(j3.2006) Interval arithmetic
Van Snyder
Van.Snyder
Wed Mar 18 15:24:10 EDT 2009
On Tue, 2009-03-17 at 20:32 -0700, Malcolm Cohen wrote:
> These hammers are *WAY* too big for this alleged "problem", which does
> not (IMO) even arise given the current wording of F2003 in particular
> with the IEEE modules. Those modules *already* give the precise
> answer, viz the one required by IEEE 754, for (qua the right
> declarations)
> CALL ieee_set_rounding(ieee_up)
> X%HI = A%HI + B%HI
> CALL ieee_set_rounding(ieee_down)
> X%LO = A%LO + B%LO
> which is the kind of code we would be seeing for the user-defined
> implementation of interval-arithmetic "+".
True but not relevant.
> In that
excessively trivial contrived
> example there is no intermediate result for interp F95/whatever to be
> applied to,...
but in a real computation, such as interval divide followed by stacking
of exterior intervals resulting from denominator intervals containing
zero, real problems do arise.
> All us implementors know we're not supposed to move computations
> across a statement that changes the rounding mode.
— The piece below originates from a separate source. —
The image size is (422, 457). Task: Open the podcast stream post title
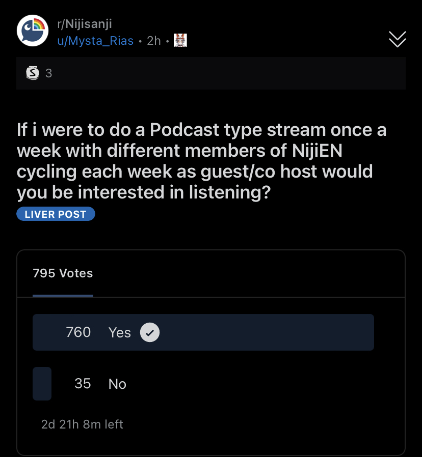[202, 161]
If you actually look into an interval arithmetic package, you'll see
that they store their results into volatile variables. This is
correspondence from Christian Keil c.keil at tu-harburg.de on the P1788
mailing list:
! That's exactly what interval packages (PROFIL for example) do right now
! to enforce (among others) rounding of intermediate results... Hopefully
! the standard will allow us sometime to get rid of these.
So, no, although NAG probably does know not to move intermediate results
across statements that change the rounding mode, there are evidently
plenty who don't, and correcting this "quality of implementation" defect
is usually quite low on their priority lists. Apparently, unless
NASTRAN or SPEC say it's a problem, the standard(s) needs to say it's
prohibited.
If a variable carried an attribute specifying the direction of rounding
to apply when a higher-precision intermediate result is rounded to its
canonical representation, as would be the case with the components of a
type the compiler understood, or an explicitly specified attribute, it
wouldn't be necessary to prohibit moving high-precision intermediate
results across rounding-mode changes.
I opposed intrinsic interval arithmetic for f2003 partly because I
thought it could be done by user procedures with IEEE support. The
people who have actually tried to implement it tell me it can be done
only by taking extreme defensive measures that cripple performance,
which wouldn't be the case if a compiler understood, or could be told,
what to do.
I got reinvolved with interval arithmetic when at an IFIP WG 2.5
(numerical software) meeting there was discussion of a proposal to send
a letter to IEEE P754 to beg them to add interval arithmetic. I said
that was naive, that somebody actually had to write the words to put
into the standard, and that sending a one-page letter to beg P754 to do
it would almost certainly not be fruitful, especially if there was
nobody on P754 with both expertise and interest. I got appointed, along
with Bo Einarsson, to cast a paper by Ulrich Kulisch into IEEE
standardese (I'll send this to anybody who wants it). That draft, which
P754 decided not to incorporate into their standard at the last minute,
resulted in the formation of P1788. Dan Zuras (a standards maven with
experience in SCSI and 754), our old friend Baker Kearfott, John Pryce,
and Nathalie Revol are leaders of P1788, with active participation by
Ulrich Kulisch, Siegfried Rump, Christian Keil, Arnold Neumaier, Nate
Hayes, Gilles Chabert, Michael Hack, Wolff von Gudenberg, Michael
Schulte, Chenyi Hu, David Lester, Gabriel Dos Rios, Guillaume Melquiond,
Jim Demmel, Vladik Kreinovich, ....
My concerns about lack of control of rounding of intermediate results
arises from correspondence of that committee of experienced experts, who
have had to work around this problem. It's not idle speculation.